**Task goal**
Write out exactly, and only, the lines below from the line with "At what coordinates" through the line with "The height and"; pictures do not belong in the copy.

**Data under study**
===

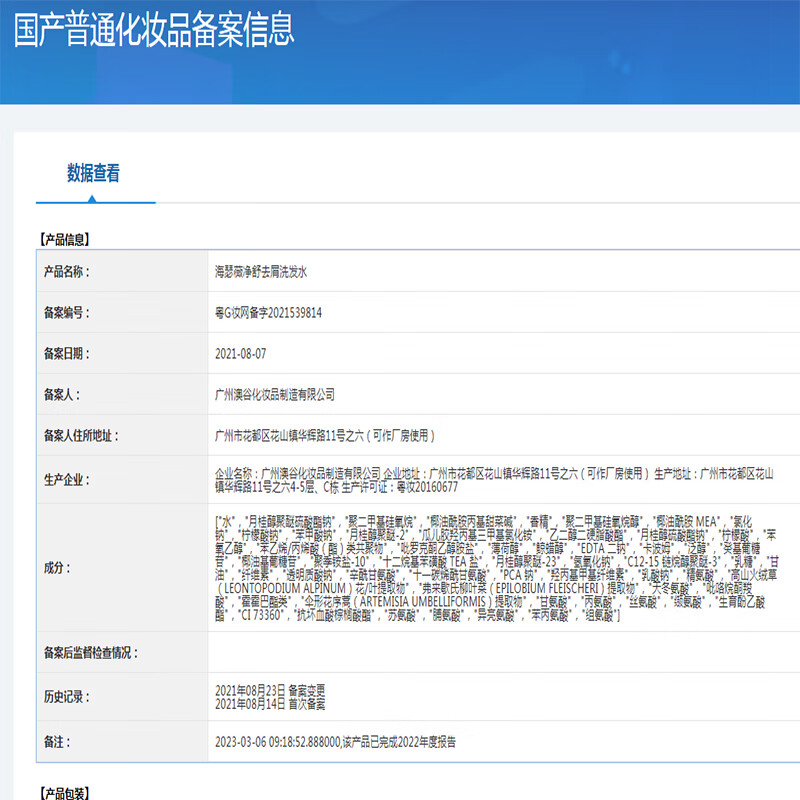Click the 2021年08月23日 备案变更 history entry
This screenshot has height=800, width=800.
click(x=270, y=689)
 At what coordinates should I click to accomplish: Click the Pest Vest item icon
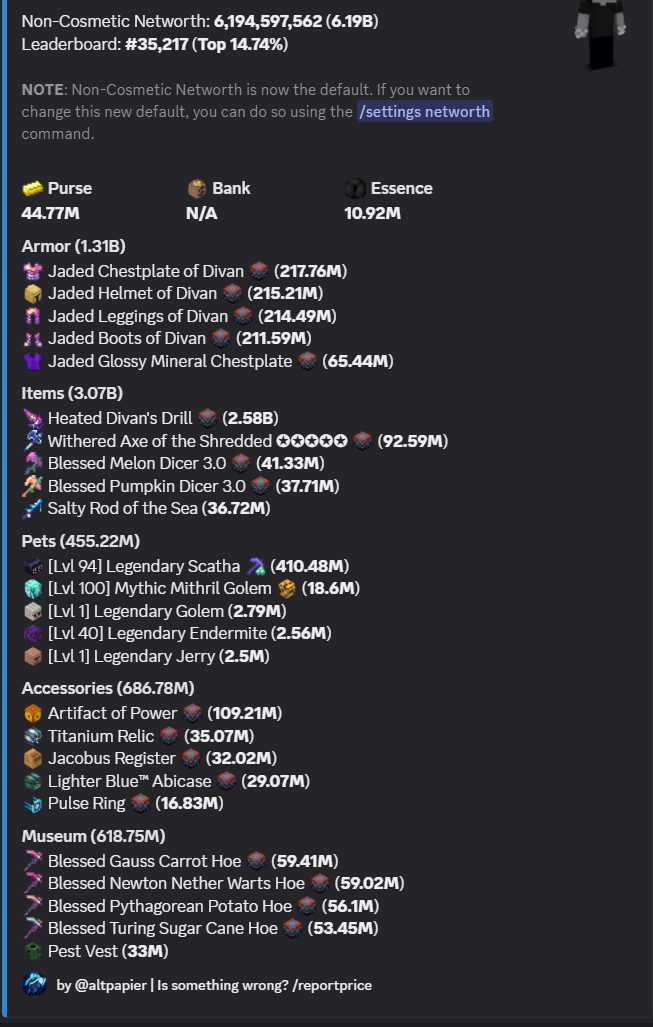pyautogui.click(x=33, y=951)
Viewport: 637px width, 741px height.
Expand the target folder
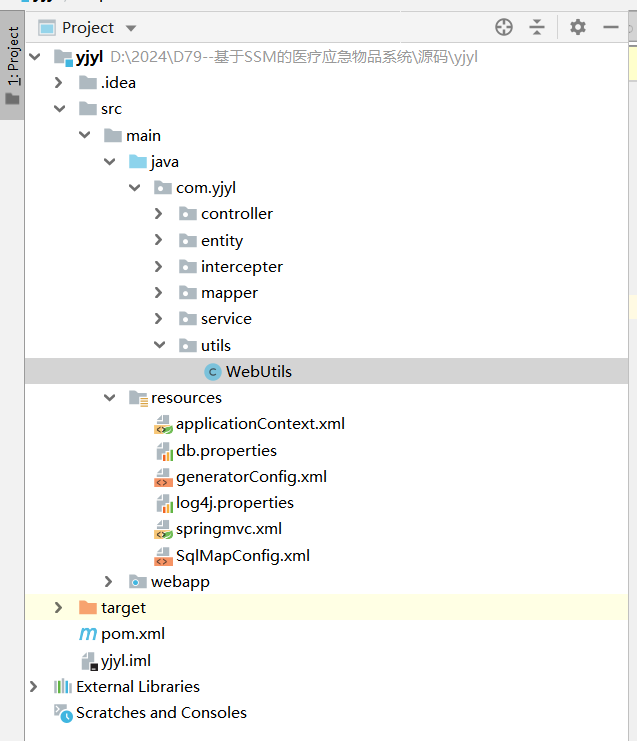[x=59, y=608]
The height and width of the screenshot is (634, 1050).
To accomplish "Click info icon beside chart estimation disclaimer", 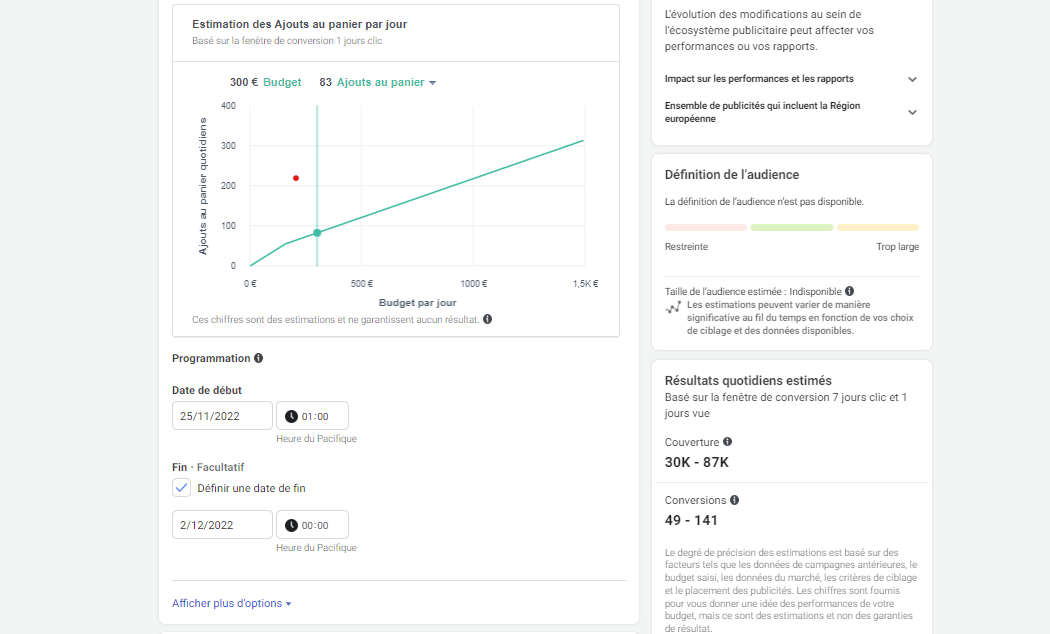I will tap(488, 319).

===

**Response to this exercise**
 At what coordinates should I click to accomplish: Click the Pest Vest item icon
pyautogui.click(x=33, y=951)
Viewport: 637px width, 741px height.
Expand the target folder
[x=59, y=608]
The height and width of the screenshot is (634, 1050).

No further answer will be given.